• Задания:
**1.** Повторите из отрывка о Чуковском всё между «Вот как он отзывается» и «и Дом искусств.», включая оба эти места.
**2.** В каком месте, судя по отрывку о Чуковском, он читал о Синге?
── Данный отрывок ──
Имеется в виду предисловие к пьесе Синга, над которым К. И. долго и мучительно трудился (как, впрочем, и над самим переводом пьесы). «Болван скудоумный», «хамоватый тупица», – не может успокоиться Чуковский, перечитывая малограмотные строки зачеркнувшего его труд постановления: «Пусть бы зарезали статейку, черт с нею, но как-нибудь умнее, каким-нб. острым ножом». И сам себя уговаривает: «Да и какая беда, если никто не прочтет предисловия, – ведь вся Россия – вот такие Старостины, без юмора, тупые и счастливые».

Вот как он отзывается о своих слушателях: «Я читал в Доме Печати о Синге, но успеха не имел. Никому не интересен Синг, и вообще московская нэпманская публика, посещающая лекции, жаждет не знаний, а скандалов».

Культурная жизнь бывшей столицы скудеет. Осенью 1922 года окончательно закрылись и Дом литераторов, и Дом искусств.
───
── Исходные данные ──
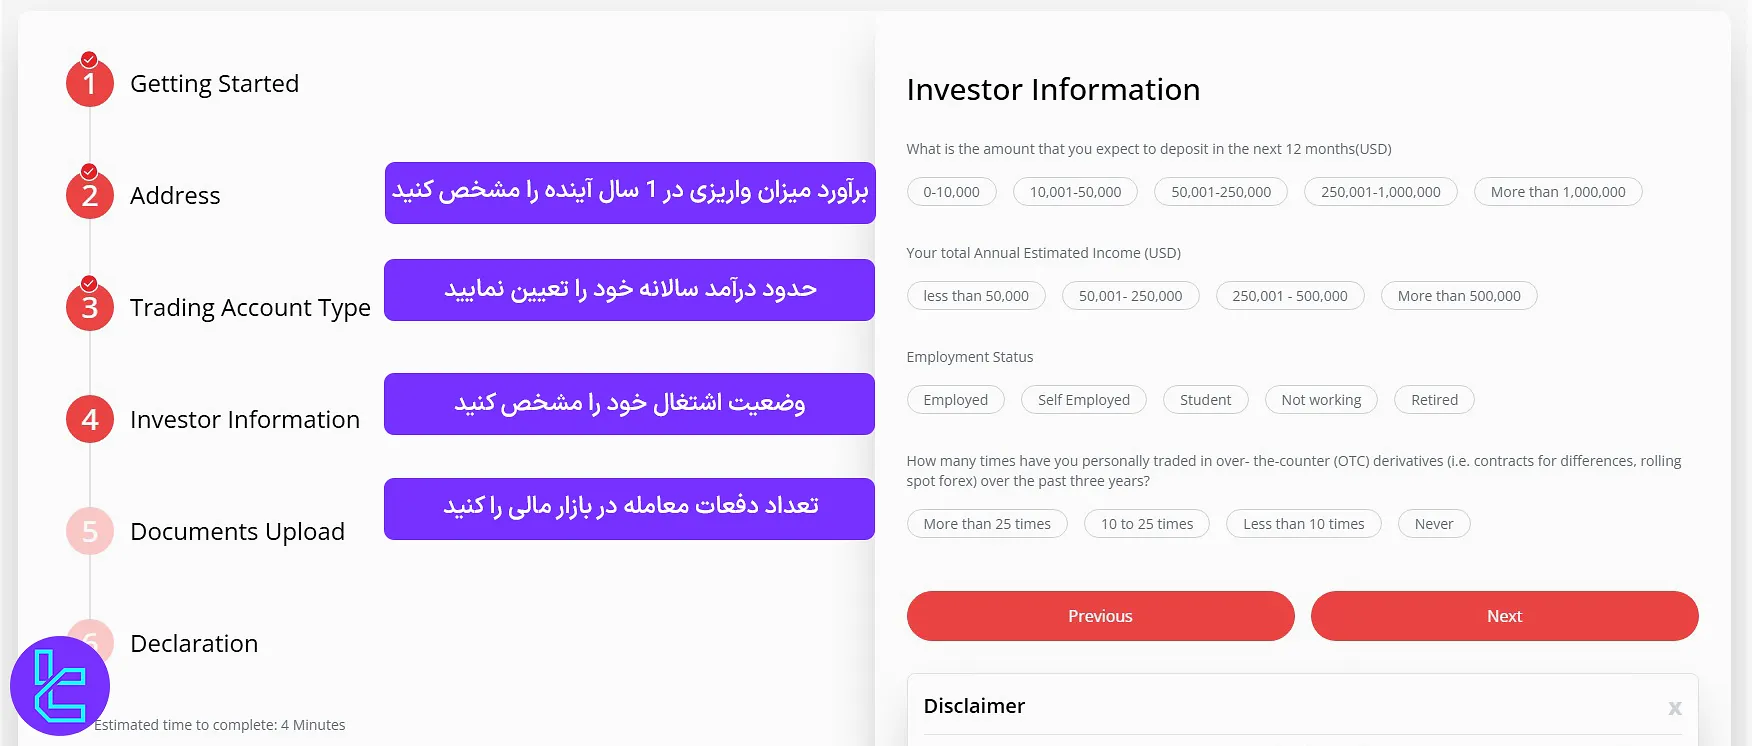This screenshot has height=746, width=1752.
Task: Select the 0-10,000 deposit range
Action: coord(950,191)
───
• Ответы:
**1.**
Вот как он отзывается о своих слушателях: «Я читал в Доме Печати о Синге, но успеха не имел. Никому не интересен Синг, и вообще московская нэпманская публика, посещающая лекции, жаждет не знаний, а скандалов».

Культурная жизнь бывшей столицы скудеет. Осенью 1922 года окончательно закрылись и Дом литераторов, и Дом искусств.

**2.** В Доме Печати.